本文使用的术语“未经用药的患者”是指未用任何精神分裂症治疗物质治疗过的个体。在一个优选的实施方案中,本发明涉及一种待测样品来自这样一名测试受试者的方法,其中所述测试受试者为首次发病且未经用药的个体,并且所述样品是在向所述受试者施予任何抗精神分裂症疗法之前取得。对照样品优选地为来自正常个体的样品。
本文使用的术语“诊断”包括识别、确认和/或表征一种精神分裂性障碍或其素因。本文使用的术语“素因”是指受试者目前并不存在该障碍,但易于在将来最终患上该障碍。本发明的诊断方法可用于确认是否存在障碍或其素因。诊断方法还可用于评价临床筛选、预后、疗法选择、疗效评价的方法中,即可用于药物筛选和药物开发。
本文使用的术语“精神障碍”是指这样一种障碍,在该障碍中精神病为一种可识别的症状,它包括神经精神障碍(精神病性抑郁和其他精神病发作)和神经发育障碍(特别是泛自闭症障碍(Autistic spectrumdisorder))、神经变性障碍、抑郁症、躁狂症以及特别包括精神分裂性障碍(偏执型、紧张型、错乱型、混合型和残留型精神分裂症)和双相型障碍。
本发明的方法可以测试的生物样品包括全血、血清或血浆、尿、唾液、脑脊液(CSF)或其他体液(粪便、泪液、滑液、痰)、呼出气(如凝结的呼出气),或者它们的提取物或纯化物,或者它们的稀释物。生物样品也包括取自受试活体或尸体的组织匀浆物、组织切片和活检组织标本。该样品——如果合适——可进行合适的稀释或浓缩制备,并且以常规方式储存。
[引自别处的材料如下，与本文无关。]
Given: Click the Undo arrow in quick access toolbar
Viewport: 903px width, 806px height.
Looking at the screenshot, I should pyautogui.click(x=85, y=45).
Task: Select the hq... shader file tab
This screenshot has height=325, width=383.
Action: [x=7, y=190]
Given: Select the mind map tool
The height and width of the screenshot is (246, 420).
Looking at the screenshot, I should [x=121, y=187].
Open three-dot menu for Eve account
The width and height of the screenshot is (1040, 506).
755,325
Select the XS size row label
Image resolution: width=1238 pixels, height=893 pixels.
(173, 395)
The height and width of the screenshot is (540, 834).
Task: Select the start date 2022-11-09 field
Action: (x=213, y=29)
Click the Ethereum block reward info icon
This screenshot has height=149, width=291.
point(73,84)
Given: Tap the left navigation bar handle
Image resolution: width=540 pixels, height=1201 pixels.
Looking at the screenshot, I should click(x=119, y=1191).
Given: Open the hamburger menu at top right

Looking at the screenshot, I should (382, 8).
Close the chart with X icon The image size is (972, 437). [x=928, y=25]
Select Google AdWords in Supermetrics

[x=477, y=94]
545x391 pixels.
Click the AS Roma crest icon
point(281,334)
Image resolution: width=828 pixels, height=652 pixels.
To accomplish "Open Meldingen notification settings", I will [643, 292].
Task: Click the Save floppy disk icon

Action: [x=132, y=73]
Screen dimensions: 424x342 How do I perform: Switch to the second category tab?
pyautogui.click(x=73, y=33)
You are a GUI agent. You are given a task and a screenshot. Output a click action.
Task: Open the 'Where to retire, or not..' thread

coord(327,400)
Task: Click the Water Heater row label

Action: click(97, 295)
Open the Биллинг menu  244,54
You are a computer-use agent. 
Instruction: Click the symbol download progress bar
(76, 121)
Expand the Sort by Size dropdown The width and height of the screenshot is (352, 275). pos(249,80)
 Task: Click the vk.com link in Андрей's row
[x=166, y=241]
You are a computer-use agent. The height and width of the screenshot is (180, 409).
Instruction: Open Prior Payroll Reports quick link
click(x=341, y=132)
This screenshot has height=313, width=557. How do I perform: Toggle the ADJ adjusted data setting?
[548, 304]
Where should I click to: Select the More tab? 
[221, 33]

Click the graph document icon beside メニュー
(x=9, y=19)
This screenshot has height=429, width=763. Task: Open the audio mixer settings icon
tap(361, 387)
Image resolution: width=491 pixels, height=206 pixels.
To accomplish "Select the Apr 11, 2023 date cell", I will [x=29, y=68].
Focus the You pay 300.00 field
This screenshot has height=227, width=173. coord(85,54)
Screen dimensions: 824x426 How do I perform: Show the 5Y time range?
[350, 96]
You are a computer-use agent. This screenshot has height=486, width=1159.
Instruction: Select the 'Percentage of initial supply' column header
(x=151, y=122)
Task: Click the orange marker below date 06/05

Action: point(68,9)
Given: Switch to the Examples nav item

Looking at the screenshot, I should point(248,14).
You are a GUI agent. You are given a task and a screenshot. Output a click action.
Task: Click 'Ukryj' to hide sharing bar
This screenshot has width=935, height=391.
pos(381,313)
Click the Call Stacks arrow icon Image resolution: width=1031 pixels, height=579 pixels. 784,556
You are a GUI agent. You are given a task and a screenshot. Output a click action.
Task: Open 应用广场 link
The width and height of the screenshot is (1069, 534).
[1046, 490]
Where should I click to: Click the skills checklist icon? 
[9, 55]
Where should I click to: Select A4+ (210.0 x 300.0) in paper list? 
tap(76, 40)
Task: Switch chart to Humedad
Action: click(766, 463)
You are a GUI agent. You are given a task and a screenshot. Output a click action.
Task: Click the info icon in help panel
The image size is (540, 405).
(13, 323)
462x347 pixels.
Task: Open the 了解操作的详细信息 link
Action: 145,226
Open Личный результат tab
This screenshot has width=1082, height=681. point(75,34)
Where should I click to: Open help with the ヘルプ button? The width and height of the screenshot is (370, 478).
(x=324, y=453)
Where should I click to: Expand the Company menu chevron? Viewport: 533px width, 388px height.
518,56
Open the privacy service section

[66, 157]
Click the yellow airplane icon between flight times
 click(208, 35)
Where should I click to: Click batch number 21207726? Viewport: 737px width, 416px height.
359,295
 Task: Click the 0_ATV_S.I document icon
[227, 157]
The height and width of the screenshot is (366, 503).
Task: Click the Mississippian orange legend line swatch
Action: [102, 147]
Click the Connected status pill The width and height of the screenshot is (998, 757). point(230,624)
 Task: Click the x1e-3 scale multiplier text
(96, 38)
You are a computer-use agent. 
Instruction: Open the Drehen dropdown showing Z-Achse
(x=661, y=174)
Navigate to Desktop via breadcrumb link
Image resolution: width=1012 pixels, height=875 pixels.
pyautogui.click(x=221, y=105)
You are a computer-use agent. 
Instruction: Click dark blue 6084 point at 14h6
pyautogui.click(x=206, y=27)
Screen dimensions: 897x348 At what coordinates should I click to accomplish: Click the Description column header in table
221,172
根据本发明,大量的波谱技术可以用来产生谱,包括NMR谱法和质谱法。在优选的方法中,谱分析通过NMR谱法特别是1H NMR谱法进行。可以生成一个或多个谱,可以测定一组谱,包括小分子的一个谱和大分子的另一个谱。获得的谱可经过谱编辑技术的处理。可以使用一维或二维NMR谱法。
使用NMR谱法研究复合的生物混合物的一个优点是,该测量经常使用最少量的样品制剂(通常仅加入5-10%的D2O)即可实现,并且可以得到整个生物样品的详细的分析图谱。
样品体积很小,对于标准探针通常为0.3到0.5ml,对于微探针可低至3μl。利用流动注射技术可快速有效地获得简单NMR谱。通常需要抑制水的NMR共振。
高分辨率NMR谱法(特别是1H NMR)特别适用。使用1H NMR谱法的主要优点是该方法的速度(在5到10分钟可以得到谱)、需要的样品制剂量很小以及它可为生物流体中所有的代谢物(不管其结构类型如何)提供非选择性检测物,唯一的前提是它们存在的量高于NMR实验的检测限,并且它们包含不可交换的氢原子。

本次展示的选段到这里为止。